Work Text:
At least he got to be an actual pilot is what he told himself every day. At least he got to fly a plane. He saw polar bears and Spain. He donned his cap and played word games above 10,000 feet in the air. He surpassed everything his father ever thought he could do. Sure he had lived on potatoes and pasta for years. He drove a shitty van and wasn’t taken seriously but at least he got to be an actual pilot. Maybe if he was more well rested or ate better he would have realized what the headaches were sooner. Maybe if he had more money he would have gone to the doctor and seen it in time to stop it. But he was too late. Five months is what they had said. They looked so serious. He kept expecting Douglas to pop out and make some witty remark about how easily Martin fell for things. For Arthur to tell him that fake sad news made real sad news sound better and that really all it was was tension headaches. But in reality is was five months to make arrangements. Five months of not living in an attic, moving furniture. Five months left of being an actual pilot. He didn’t tell Carolyn or Arthur for a while. He didn’t want to see Arthur’s face crumple. Carolyn wouldn’t know how to handle the news. Douglas guessed but didn’t know the specifics. Today was his last flight, his last time to be an actual pilot before he wouldn’t be fit to fly anymore. No more GERTI, no more lemons, no more cabin addresses or games of Simon Says. He didn’t tell them, he wanted the last flight to be as normal as possible. As he took off for the very last time he whispered to himself, “At least I got to be an actual pilot.”
After they land back in Fitton he tells them. Douglas looks like he has been shot in the gut, Carolyn’s face goes blank in a scary way, and Arthur, well Arthur starts crying. He looks so totally broken, almost as broken as Martin feels. Arthur is the first to hug him, the first to make his confession real. He clings to his captain, sobbing into the uniform Martin has always been so proud of whispering, “Don’t go, Skip. Please. We need you. Don’t go.”
Martin clings to the steward, the only man who has ever been impressed by his stripes and respected him as captain. He can feel his own hands shake as he feels the truth finally sink all the way into his bones. He will never fly again. He will never feel the rush of being in the air. He will never be a paid airline captain or be the pilot that inspires little children to take flight classes. He will never be an aeroplane and as silly as that wish was it is the catalyst for the tears he tried not to have. He begins to sob, only making Arthur cry harder. He feels arms come around behind him and to his left side, being circled in a warmth he didn’t know he could have. This isn’t just saying goodbye to his dream or his life, this is saying goodbye to the only family he really has.
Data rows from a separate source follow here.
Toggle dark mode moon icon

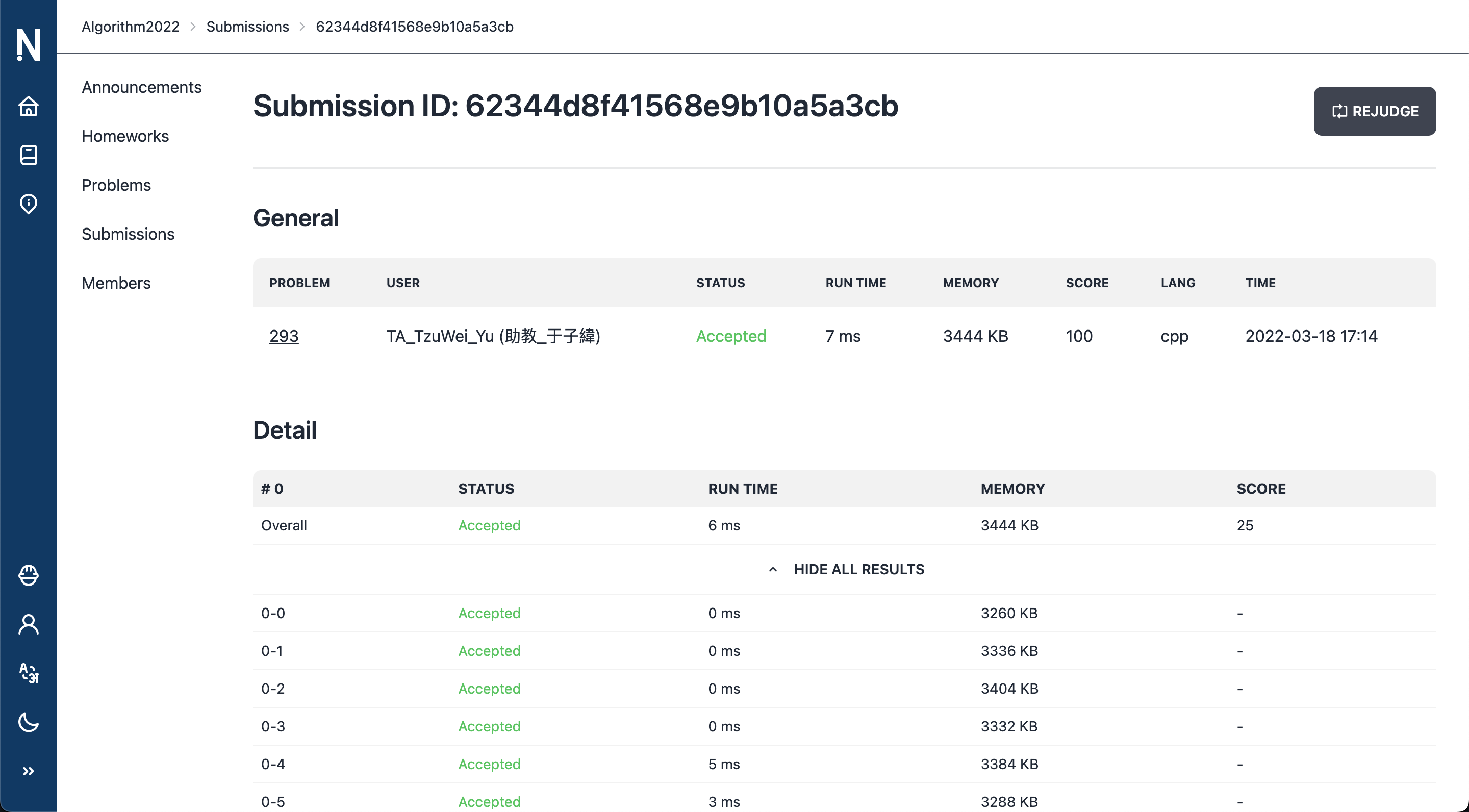[28, 722]
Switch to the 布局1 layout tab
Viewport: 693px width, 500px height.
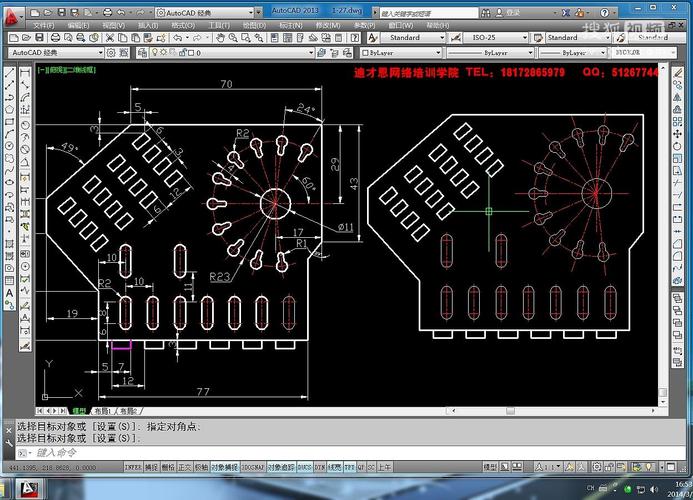point(103,411)
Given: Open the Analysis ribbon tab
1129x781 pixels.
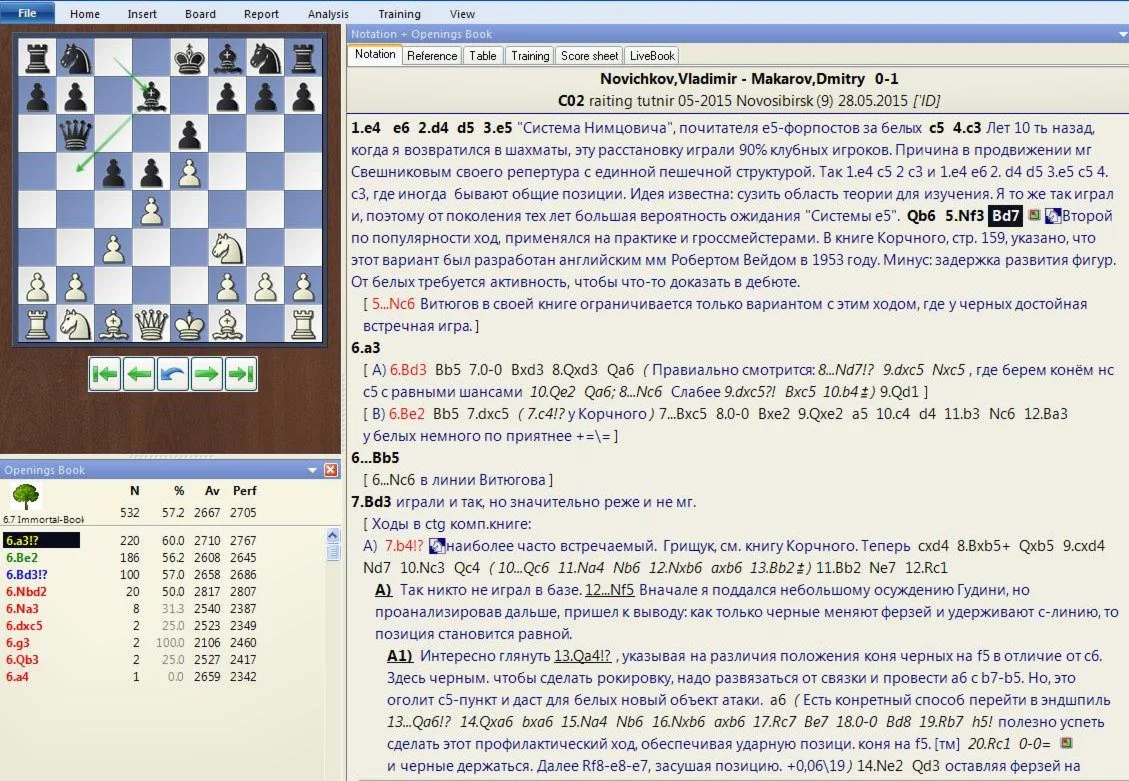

No one is saying anything but Arthur, who is still begging him to stay. He can hear the sniffling gasps from Carolyn and feel Douglas’s tears as they drop on his neck but right now they are just locked together, trying to find some form of comfort in the only place that has ever felt so much like home to Martin. It was never the attic or even his childhood bedroom. It had always been GERTI.
Douglas refuses to let Martin live out his last days as the friendly ghost in the attic. He moves into one of the rooms in his house. No one talks about how he is going there to die. MJN is temporarily grounded and he has visitors every day. Arthur brings him model aeroplane after model aeroplane. He talks about how if Martin was an aeroplane he would be the best aeroplane ever. He asks Martin if he thinks once he dies he’ll come back as aeroplane. Arthur says he hopes MJN will buy that plane because it won’t be a family without him. Carolyn brings flowers and tries to pretend it is as it always is but he can see it when she has to stop to keep the tears back or when she trails off when talking about MJN. Douglas hides the lemon in his room and continues to play their silly little games. Martin convinces himself that he can breathe around the lump in his throat.
Arthur brings him an otter with a captain’s hat one day and a book about otters. He hands the otter to Martin and begins to read from the book, quizzing Martin on facts about the otters. When Martin asks why Arthur answers that he should know the most he possibly can about otters before he goes to heaven to meet them. He wonders if otters are allowed on the flight deck there.
Martin dies in the afternoon on a quiet Sunday. They all have dinner out that night. Everyone orders a baked potato and cheap glass of whiskey.
Douglas takes over as captain. When Carolyn tries to talk about his salary he refuses to listen. If Martin could do the job for free so can he.
Arthur carries the otter around with him for a while before leaving it at Martin’s grave. “He should have at least one friend in heaven.”
Carolyn keeps Martin’s ashes in an aeroplane shaped vase on her mantle. Every year on his birthday she holds a small dinner where they eat pasta and tell their favorite Martin anecdotes, getting drunk off of cheap whiskey and sadness.
GERTI has issues for the first month after his death. Even the aeroplane appears to be in mourning.
But as the days go by, there is one consolation. Martin Crieff did what he was always told he could not. He became an actual pilot.